Denn in dem Moment, wo man über sich selbst nachdenkt, macht man sich zum Objekt seines Denkens. Der Film kann dies Versinnbildlichen, indem eine Regisseurin namens Nikki S. Lee sich selbst vor die Kamera stellt, filmendes Subjekt und gefilmtes Objekt ist – jedoch nicht sie selbst. Man gibt die Authentizität in genau dem Moment auf, wenn man nach ihr zu suchen beginnt. Aus dieser Tatsache zieht Nikki S. Lee eine Lehre und begreift ihr Leben als „pattern“, das sich den jeweiligen Bedürfnissen der Situationen, in die sie gerät, anpassen lässt. So stiftet Nikki S. Lee sich ein Selbst, das eine Bricolage aus unterschiedlichsten Rollen ist. Das aber genau, glaubt man den Sozialwissenschaften, ist das, was eine Persönlichkeit letztlich definiert: die Summe von den Beziehungen, in denen sie steht. Indem Nikki S. Lee sich also auf diese Weise konstruiert, wird sie „selbst“. Ihr Film, der bezeichnenderweise mit einem „a.k.a.“ beginnt, zeigt damit vielleicht doch das, was seine Autorin in ihm sucht.

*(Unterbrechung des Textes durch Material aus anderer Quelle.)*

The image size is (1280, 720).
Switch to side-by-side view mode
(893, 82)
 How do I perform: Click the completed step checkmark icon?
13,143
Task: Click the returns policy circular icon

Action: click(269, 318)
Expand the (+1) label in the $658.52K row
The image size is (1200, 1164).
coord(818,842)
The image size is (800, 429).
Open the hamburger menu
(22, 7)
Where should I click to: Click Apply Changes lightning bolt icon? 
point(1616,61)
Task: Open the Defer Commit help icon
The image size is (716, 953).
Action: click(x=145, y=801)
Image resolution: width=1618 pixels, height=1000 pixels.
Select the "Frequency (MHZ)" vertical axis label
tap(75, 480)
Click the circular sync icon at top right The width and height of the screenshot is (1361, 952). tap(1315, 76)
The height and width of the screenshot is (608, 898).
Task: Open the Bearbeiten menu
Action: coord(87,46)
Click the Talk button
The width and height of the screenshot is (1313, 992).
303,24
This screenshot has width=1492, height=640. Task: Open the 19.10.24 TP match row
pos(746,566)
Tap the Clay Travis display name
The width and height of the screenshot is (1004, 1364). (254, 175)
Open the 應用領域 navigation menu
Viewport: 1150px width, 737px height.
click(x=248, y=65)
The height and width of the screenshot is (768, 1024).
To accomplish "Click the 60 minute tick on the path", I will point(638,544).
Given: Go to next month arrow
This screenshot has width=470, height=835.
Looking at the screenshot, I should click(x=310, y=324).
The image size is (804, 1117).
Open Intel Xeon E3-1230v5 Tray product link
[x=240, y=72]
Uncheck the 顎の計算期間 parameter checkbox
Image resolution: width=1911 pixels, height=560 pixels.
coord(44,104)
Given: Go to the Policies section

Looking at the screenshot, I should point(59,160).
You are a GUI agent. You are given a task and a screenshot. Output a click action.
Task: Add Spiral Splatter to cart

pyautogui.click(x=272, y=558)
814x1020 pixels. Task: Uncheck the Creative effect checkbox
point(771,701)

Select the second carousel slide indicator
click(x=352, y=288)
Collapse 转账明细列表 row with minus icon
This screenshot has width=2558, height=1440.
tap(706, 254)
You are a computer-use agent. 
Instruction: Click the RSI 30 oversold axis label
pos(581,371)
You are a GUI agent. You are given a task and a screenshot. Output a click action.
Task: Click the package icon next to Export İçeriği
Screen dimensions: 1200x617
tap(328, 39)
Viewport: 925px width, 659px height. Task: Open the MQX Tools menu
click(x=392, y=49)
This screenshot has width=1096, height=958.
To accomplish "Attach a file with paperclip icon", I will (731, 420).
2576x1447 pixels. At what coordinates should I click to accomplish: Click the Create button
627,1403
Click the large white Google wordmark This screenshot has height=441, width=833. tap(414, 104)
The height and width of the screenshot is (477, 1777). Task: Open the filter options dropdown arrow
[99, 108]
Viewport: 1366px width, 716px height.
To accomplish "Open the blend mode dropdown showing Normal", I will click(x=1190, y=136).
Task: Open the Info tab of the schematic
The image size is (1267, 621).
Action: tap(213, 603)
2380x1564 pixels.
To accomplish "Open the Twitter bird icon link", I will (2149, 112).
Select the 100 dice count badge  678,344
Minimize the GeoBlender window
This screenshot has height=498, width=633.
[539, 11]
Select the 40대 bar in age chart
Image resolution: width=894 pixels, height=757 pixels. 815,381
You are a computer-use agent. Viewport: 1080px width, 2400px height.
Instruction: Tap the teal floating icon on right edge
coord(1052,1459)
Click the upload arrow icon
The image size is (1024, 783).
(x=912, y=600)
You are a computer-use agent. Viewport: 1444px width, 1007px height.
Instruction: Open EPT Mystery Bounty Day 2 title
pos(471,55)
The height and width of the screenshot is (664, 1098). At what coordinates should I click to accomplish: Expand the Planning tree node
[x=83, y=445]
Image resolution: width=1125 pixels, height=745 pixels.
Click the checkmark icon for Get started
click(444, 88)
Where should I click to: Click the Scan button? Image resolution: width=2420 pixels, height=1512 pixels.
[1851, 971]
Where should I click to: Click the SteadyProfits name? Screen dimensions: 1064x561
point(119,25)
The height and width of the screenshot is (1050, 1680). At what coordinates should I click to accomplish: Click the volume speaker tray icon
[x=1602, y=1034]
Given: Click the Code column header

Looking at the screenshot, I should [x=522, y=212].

Ob er – wie es der Stil andeutet und die zu Beginn formulierte Agenda plant – damit noch ein Dokumentarfilm ist, muss jedoch bezweifelt werden, wenn man Dokumentarfilm als eine Gattung (miss)versteht, die objektive Realität einfängt und diese nicht erst konstruiert.

1,216 Kommentare zu “Identität und Konstruktion”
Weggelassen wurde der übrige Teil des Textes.